◆ SOURCE MATERIAL:
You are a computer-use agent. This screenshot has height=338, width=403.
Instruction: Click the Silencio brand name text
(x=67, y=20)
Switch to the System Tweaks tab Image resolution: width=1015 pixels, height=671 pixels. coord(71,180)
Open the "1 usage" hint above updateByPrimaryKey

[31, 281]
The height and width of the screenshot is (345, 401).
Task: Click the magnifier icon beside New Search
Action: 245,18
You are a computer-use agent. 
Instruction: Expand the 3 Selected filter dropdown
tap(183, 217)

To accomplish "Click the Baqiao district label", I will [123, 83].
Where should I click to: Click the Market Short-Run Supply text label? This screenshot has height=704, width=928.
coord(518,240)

◆ EXERCISE DIRECTIONS: Write down only the number of lines above where the word "computer" occurs.

◆ RESPONSE BOX: 2